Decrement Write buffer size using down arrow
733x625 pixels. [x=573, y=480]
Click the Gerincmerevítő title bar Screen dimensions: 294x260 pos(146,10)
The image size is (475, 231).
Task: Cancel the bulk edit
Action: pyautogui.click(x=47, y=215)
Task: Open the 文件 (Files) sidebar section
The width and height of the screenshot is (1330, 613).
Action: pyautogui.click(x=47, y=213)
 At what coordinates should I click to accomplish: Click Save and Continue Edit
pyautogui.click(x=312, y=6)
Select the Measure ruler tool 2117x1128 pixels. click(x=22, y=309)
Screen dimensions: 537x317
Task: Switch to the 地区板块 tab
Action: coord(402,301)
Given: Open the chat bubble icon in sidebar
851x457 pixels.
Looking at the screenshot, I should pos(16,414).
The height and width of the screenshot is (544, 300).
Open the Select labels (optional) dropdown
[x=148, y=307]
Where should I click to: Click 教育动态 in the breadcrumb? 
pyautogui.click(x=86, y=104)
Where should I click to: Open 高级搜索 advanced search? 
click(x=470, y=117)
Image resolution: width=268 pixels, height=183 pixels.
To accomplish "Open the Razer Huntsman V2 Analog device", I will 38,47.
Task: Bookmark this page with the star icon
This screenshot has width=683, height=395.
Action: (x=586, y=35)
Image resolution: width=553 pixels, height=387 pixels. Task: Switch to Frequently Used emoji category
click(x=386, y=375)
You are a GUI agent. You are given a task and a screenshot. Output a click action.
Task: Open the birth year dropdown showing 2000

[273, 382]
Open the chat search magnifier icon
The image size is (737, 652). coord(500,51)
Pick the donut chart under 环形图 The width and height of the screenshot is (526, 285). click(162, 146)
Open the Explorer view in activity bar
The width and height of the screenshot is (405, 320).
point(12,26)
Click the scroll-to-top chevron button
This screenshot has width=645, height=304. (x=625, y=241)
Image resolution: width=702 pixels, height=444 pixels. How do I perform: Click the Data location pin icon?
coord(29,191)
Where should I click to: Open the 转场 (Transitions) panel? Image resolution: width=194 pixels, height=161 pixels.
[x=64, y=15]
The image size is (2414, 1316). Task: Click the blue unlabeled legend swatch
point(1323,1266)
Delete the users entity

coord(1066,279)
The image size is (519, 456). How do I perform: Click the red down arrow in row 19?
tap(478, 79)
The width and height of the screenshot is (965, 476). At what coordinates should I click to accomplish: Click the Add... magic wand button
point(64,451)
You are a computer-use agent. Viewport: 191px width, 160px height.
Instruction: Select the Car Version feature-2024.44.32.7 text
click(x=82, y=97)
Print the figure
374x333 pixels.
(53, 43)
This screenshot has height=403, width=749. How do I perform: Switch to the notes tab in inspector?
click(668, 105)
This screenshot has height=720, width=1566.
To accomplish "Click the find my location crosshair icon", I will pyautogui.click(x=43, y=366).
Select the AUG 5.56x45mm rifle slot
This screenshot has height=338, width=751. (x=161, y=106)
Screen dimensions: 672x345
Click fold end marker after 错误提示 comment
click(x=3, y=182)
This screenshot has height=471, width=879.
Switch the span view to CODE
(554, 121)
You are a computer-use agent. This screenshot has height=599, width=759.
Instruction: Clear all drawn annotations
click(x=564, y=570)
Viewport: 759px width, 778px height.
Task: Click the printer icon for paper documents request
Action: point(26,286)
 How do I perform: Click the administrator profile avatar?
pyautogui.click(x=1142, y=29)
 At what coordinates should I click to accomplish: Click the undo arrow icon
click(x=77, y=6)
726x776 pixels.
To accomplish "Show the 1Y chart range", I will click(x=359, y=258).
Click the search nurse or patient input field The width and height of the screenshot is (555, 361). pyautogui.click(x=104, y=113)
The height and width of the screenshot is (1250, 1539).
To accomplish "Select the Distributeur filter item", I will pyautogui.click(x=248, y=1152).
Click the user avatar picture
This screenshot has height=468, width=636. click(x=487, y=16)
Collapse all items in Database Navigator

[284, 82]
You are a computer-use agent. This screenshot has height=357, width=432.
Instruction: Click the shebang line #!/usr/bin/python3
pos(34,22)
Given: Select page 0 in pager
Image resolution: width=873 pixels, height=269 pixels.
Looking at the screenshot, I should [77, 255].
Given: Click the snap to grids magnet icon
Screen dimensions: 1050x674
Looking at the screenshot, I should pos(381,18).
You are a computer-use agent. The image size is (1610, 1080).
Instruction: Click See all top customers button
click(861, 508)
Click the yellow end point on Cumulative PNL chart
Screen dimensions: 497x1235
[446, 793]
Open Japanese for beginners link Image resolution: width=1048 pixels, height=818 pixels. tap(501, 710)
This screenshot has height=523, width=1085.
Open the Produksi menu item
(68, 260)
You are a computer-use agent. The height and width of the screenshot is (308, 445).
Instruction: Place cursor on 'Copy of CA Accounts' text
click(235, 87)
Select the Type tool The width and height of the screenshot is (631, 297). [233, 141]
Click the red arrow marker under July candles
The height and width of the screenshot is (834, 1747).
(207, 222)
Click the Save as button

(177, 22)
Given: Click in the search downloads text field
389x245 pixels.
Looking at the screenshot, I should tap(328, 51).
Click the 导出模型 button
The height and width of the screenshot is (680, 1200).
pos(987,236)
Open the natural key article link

■ **INSTRUÇÃO ESCRITA**
Reescreva as linhas da que contém "Delete the users entity" até a que contém "point(64,451)", inclusive, trocando "magic wand" por "paint bucket" e mantendo todo o resto igual.

■ **RESULTADO DA TAREFA**
Delete the users entity

coord(1066,279)
The image size is (519, 456). How do I perform: Click the red down arrow in row 19?
tap(478, 79)
The width and height of the screenshot is (965, 476). At what coordinates should I click to accomplish: Click the Add... paint bucket button
point(64,451)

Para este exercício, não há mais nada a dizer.